デモでは皆でガジェットとロボットのでネタの出し合い。私が作ったのはちょっとしたガジェットです。
ガジェットというのは、ロボットと違って、Wave のインターフェイスに機能を追加できるものです。JavaScript で書けます。Wavelet(ひとつの会議室のような単位)ごとに State というオブジェクトがあって、ハッシュのように任意の key に任意の value を突っ込んで参加者みんなで共有。この State の更新をフックして面白い処理をやらせると、みんなでリアルタイムでゲームなどができます。さらに面白いのが、Wave についている Playback という機能。開始から現在までの進行状況を、参加者の変化・メッセージの投稿だけでなく、State の更新までリプレイできるのです。
たとえば、チェスや将棋や囲碁の対戦をするガジェットなら、一手一手を State に保持しながら進めていくので、これを Playback すると、棋譜のかわりになるわけです。
私の作ったものは
「マインドマップ以外の何か with Wave」
本物マインドマップみたいな外観にできなかったのと、そもそも元祖マインドマップって一人でやることが前提なんで、「以外の何か」です;-)
みんなでわいわい模造紙を囲むような気分で、いろんな形のノードを書いたり、編集したりする、ディスカッションツールです。他の人の書いたネタについて連想したものをつけたしていけるので、アイディアがどんどん広がります。
Playback 機能を使うと、みんなが編集していくプロセスが見えるので、そのまんま議事録にもなるし、ディスカッションの席に遅刻してきた人でも安心:-)
他の参加者の皆さんのハックもすばらしい。面白かったのが
最後の人気投票では参加者の皆様のあたたかい支持で一位に輝きました。後日賞品の Wave Tシャツがいただけるらしい:-)
今回のイベントはこんな感じでとてもエキサイティングでした。Wave という生まれたばかりのコミュニケーションプラットフォームで一体どんなことができるだろうかを皆で模索し、ネタから実用までさくっと作って見せ合うことで、未来が見えてきますね。

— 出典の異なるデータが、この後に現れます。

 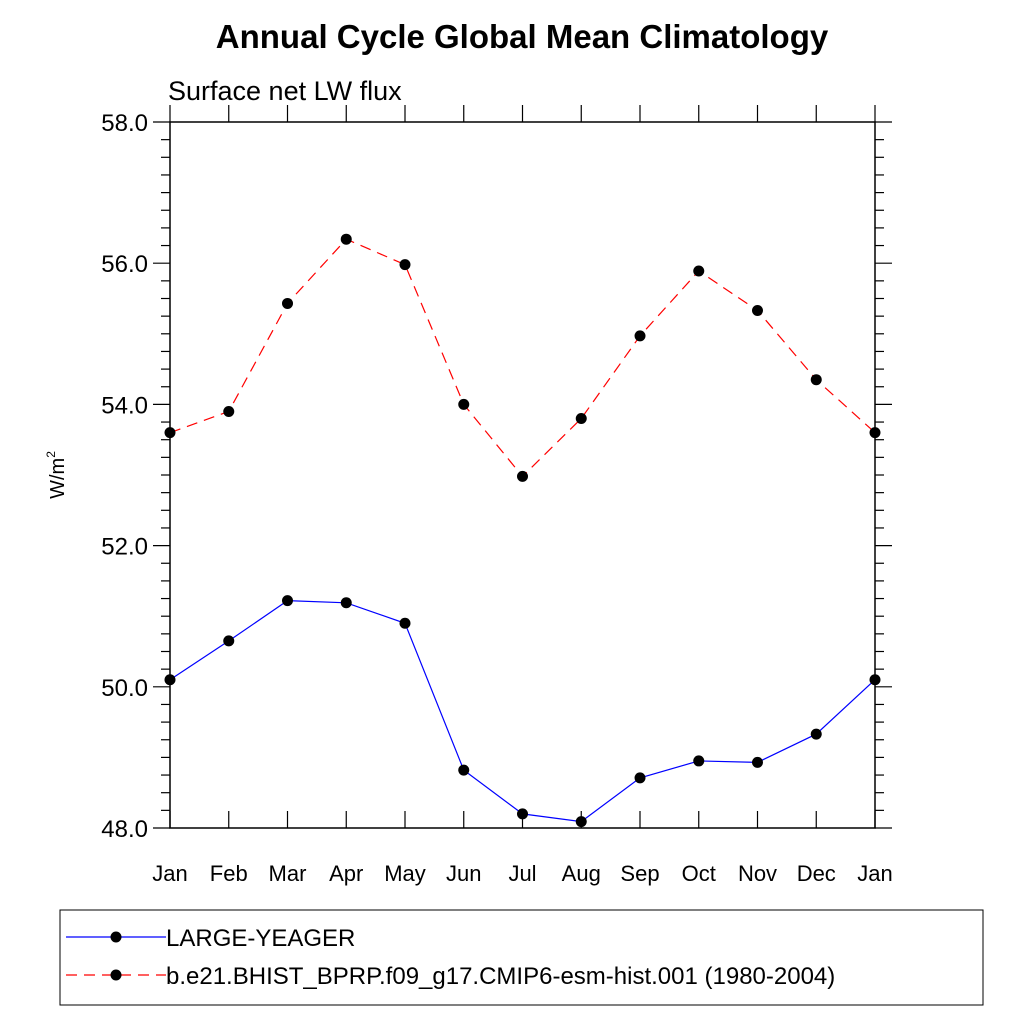 I want to click on chart-subtitle: Surface net LW flux, so click(x=285, y=91).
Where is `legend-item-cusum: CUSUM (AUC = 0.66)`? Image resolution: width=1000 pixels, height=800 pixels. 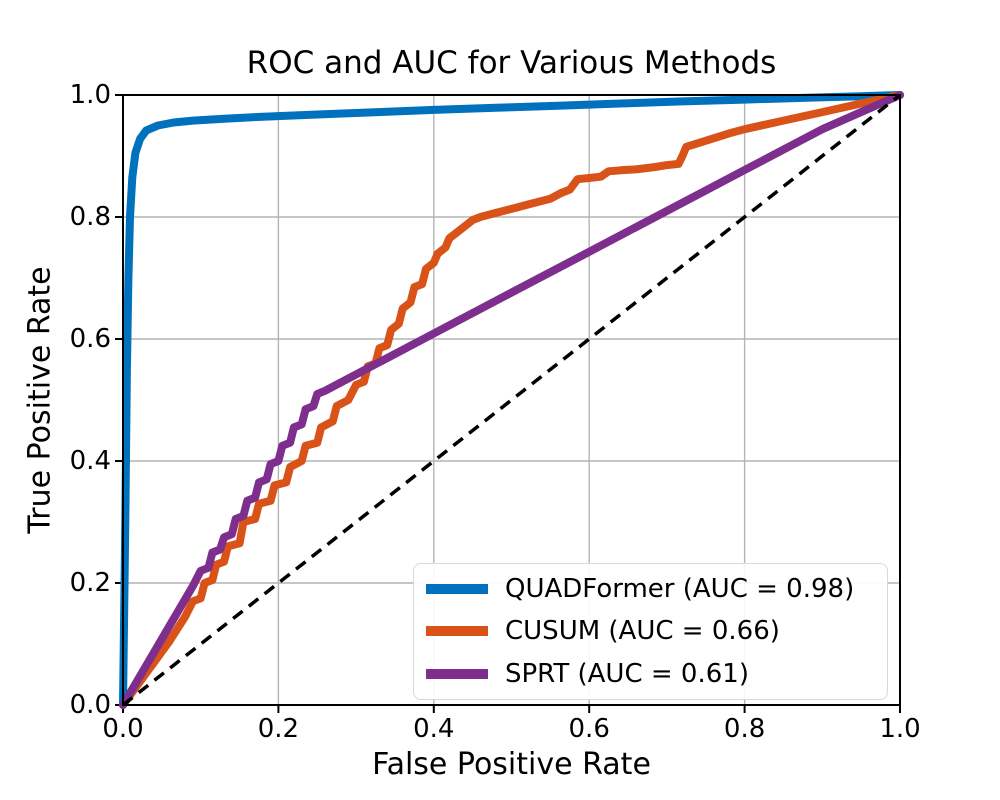
legend-item-cusum: CUSUM (AUC = 0.66) is located at coordinates (656, 631).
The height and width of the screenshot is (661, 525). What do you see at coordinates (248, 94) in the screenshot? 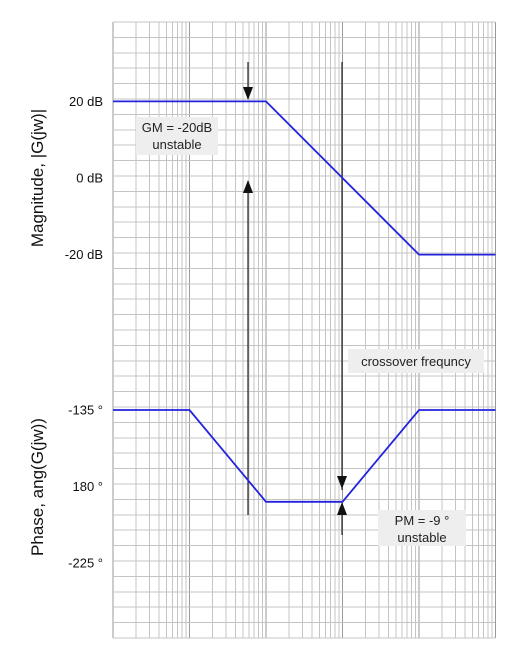
I see `gain-margin-arrow-down` at bounding box center [248, 94].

Wave アカウントがあって、JavaScript をちょっとでも書いたことがあれは、Wave ガジェットはさっくり作れると思います。Google 公式の Wave Gadgets Tutorial を見れば作れます。
Wave のサンドボックスアカウントは、Google の開発者向けイベントとかでときどき配布されてるみたいで、現在2万件。この間の Google Developer Day 2009 の参加者でも配布されました。Wave のロボットとかガジェットとかを開発してみたい方は、今度何かイベントがあるときに参加してみるといいかも……。
技術的なネタをまた今度ちゃんと書きますね。ひとまず報告まで。
まだまだバグがあったり未実装部分があったりガワが可愛くなかったりするんですが、もうちょいブラッシュアップして公開して、ガジェットライブラリに入れてくださーいと申請するつもりです。